Pixel coordinate grounding data
════
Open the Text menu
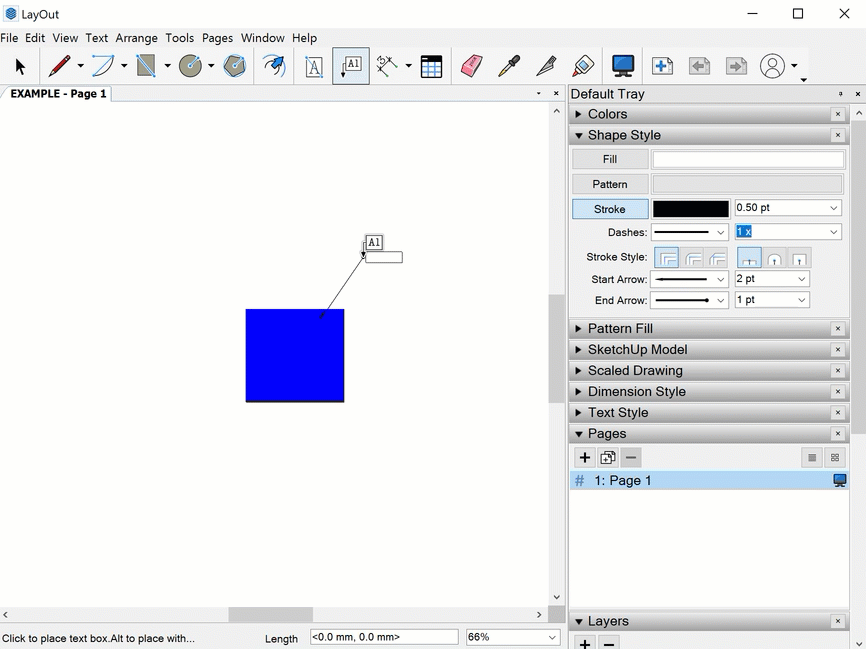The width and height of the screenshot is (866, 649). tap(96, 38)
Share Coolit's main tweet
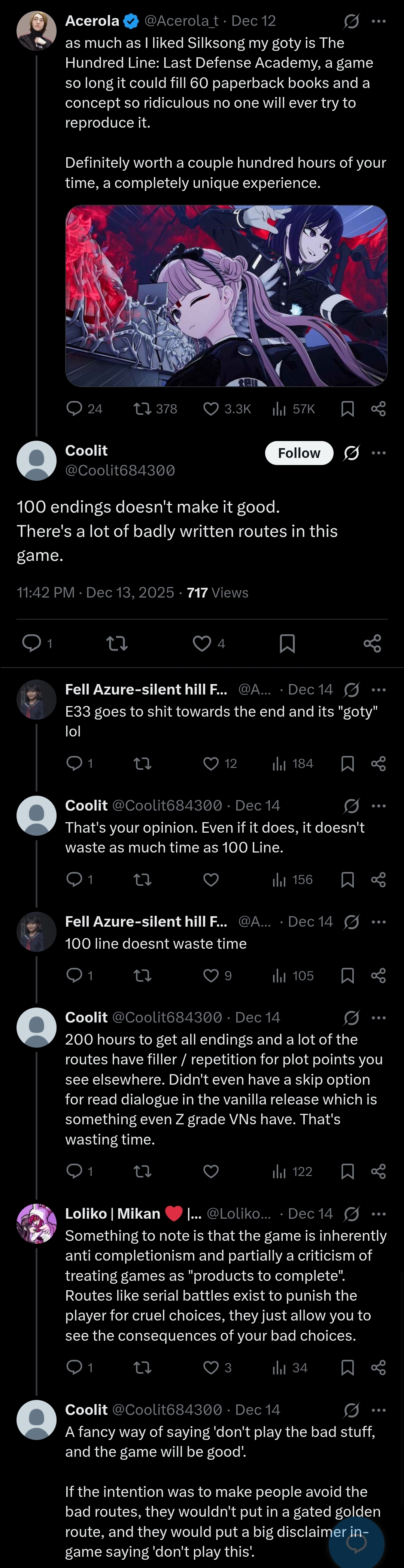Image resolution: width=404 pixels, height=1568 pixels. point(372,643)
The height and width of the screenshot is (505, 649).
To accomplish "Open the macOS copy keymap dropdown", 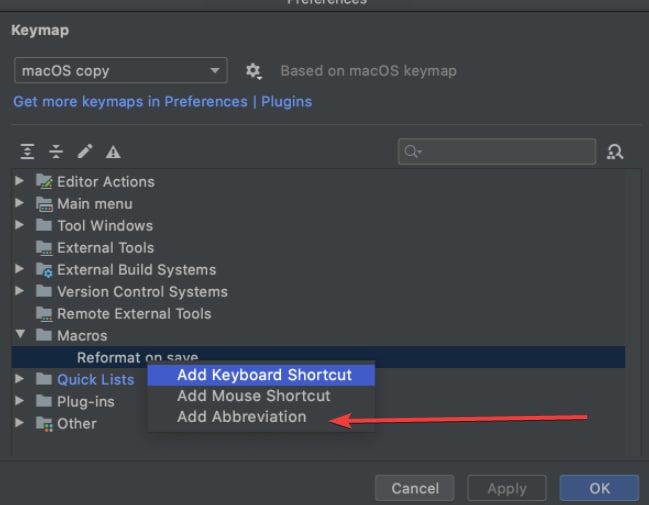I will click(x=120, y=71).
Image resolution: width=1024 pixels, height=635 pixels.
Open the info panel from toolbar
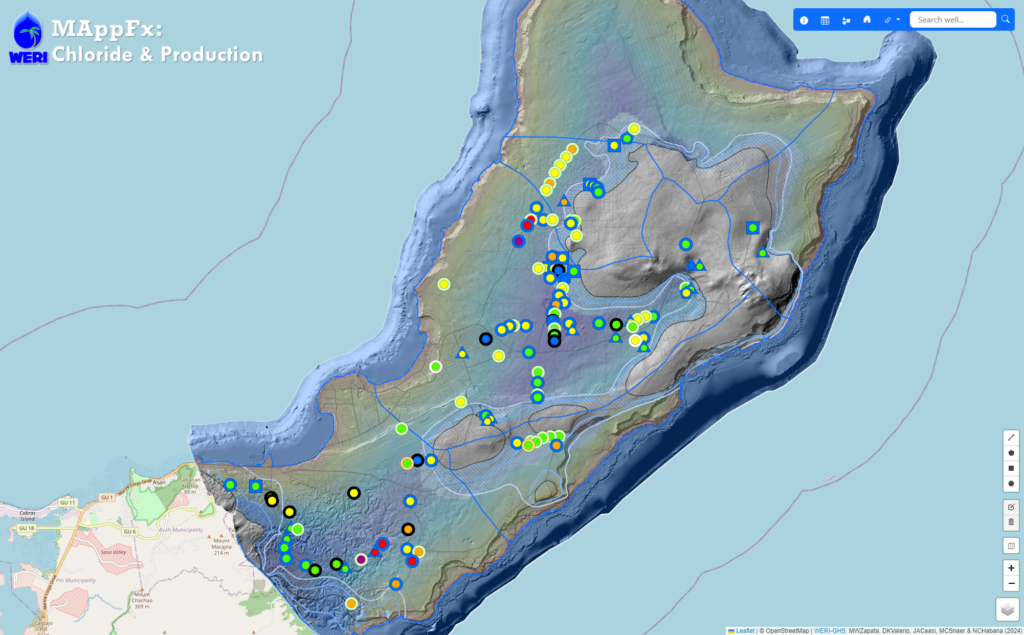click(804, 20)
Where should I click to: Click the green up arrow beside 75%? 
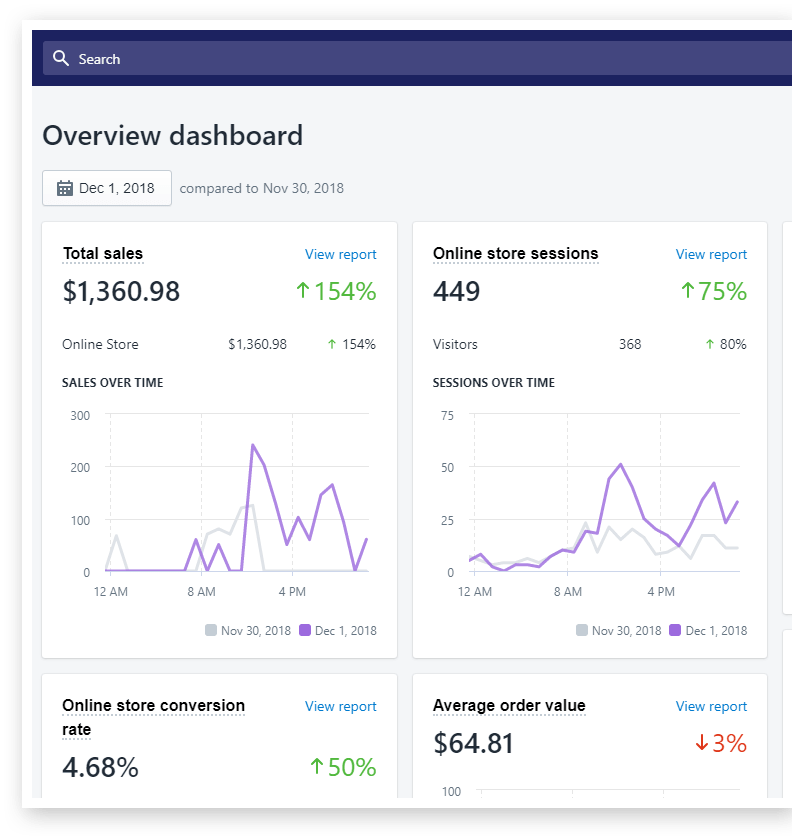[687, 291]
════
> **WHAT YOU HAVE TO DO**
The copy must start at the line containing "Where should I" and end at the last line of the records, matching each line exactly and holding no pictures.

> **ANSWER AREA**
Where should I click to: Click the green up arrow beside 75%? 
[687, 291]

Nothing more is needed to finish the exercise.